[³H]A-585539 [(1S,4S)-2,2-Dimethyl-5-(6-phenylpyridazin-3-yl)-5-aza-2-azoniabicyclo[2.2.1]heptane], a Novel High-Affinity α7 Neuronal Nicotinic Receptor Agonist: Radioligand Binding Characterization to Rat and Human Brain

Abstract

Receptor binding was characterized for [³H](1S,4S)-2,2-dimethyl-5-(6-phenylpyridazin-3-yl)-5-aza-2-azoniabicyclo[2.2.1]heptane ([³H]A-585539), a selective high-affinity α7 nicotinic acetylcholine receptor (nAChR) agonist with rapid kinetics, low nonspecific binding, and high specific activity. At 4°C, the association was monophasic and rapid (t_½ = 8.0 min); dissociation was slower (t_½ = 64.2 min). The K_d in rat brain at 4°C was 0.063 nM, whereas at 22 and 37°C, the K_d values were 0.188 and 0.95 nM, respectively. In contrast, the B_max (34 fmol/mg protein) was unaffected by temperature.

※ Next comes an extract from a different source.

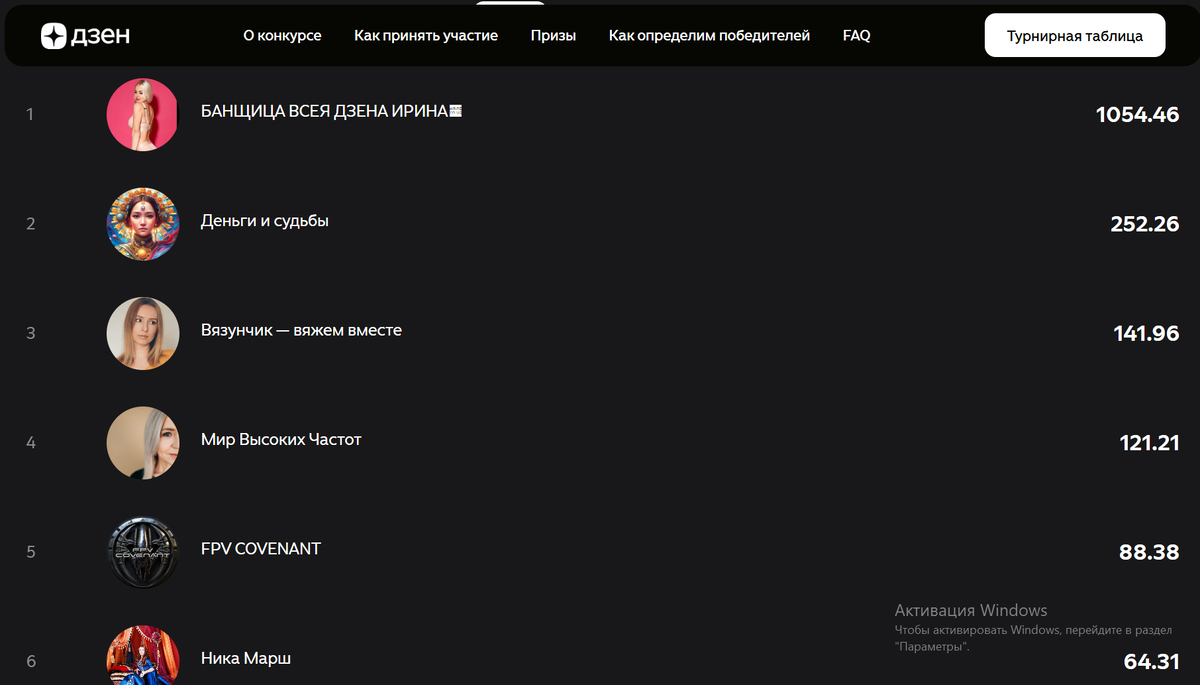
Task: Click the FPV COVENANT channel name
Action: (260, 548)
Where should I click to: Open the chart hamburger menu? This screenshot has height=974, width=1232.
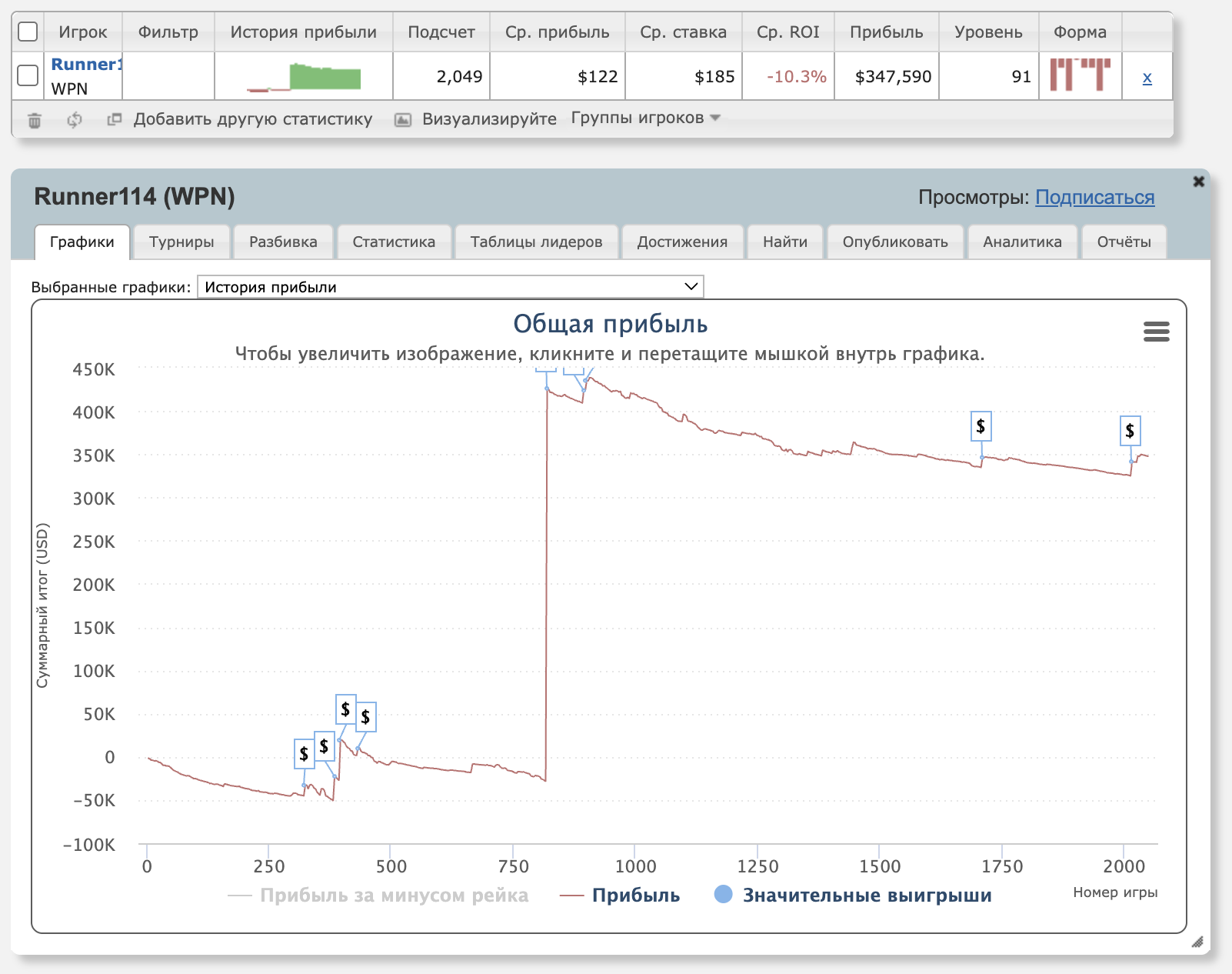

In human cortex, [³H]A-585539 bound with a K_d of 0.066 nM and a B_max of 5.8 fmol/mg protein at 4°C, whereas under similar conditions, specific [³H]methyllycaconitine ([³H]MLA) binding was not measurable. A number of agonist and antagonist nAChR ligands displaced binding to rat brain membranes with rank order of affinity similar to that for [³H]MLA, and in general, a 5 to 10-fold higher affinity was observed for [³H]A-585539 binding. There was also a good correlation of K_i values between [³H]A-585539 binding to rat brain and human cortex. The use of a α7/5-hydroxytryptamine type-3 chimera revealed that the N-terminal domain of α7 nAChR was sufficient to faithfully reproduce the pharmacology of [³H]A-585539 binding. Autoradiographic studies comparing [³H]A-585539 and [¹²⁵I]α-bungarotoxin revealed a similar pattern of labeling in the rat. In summary, [³H]A-585539 was shown to have excellent binding characteristics in rat and human brain and represents the first high-affinity α7 agonist radioligand with utility in the characterization of this important nAChR subtype that is targeted toward ameliorating cognitive deficits underlying neuropsychiatric and neurodegenerative disorders.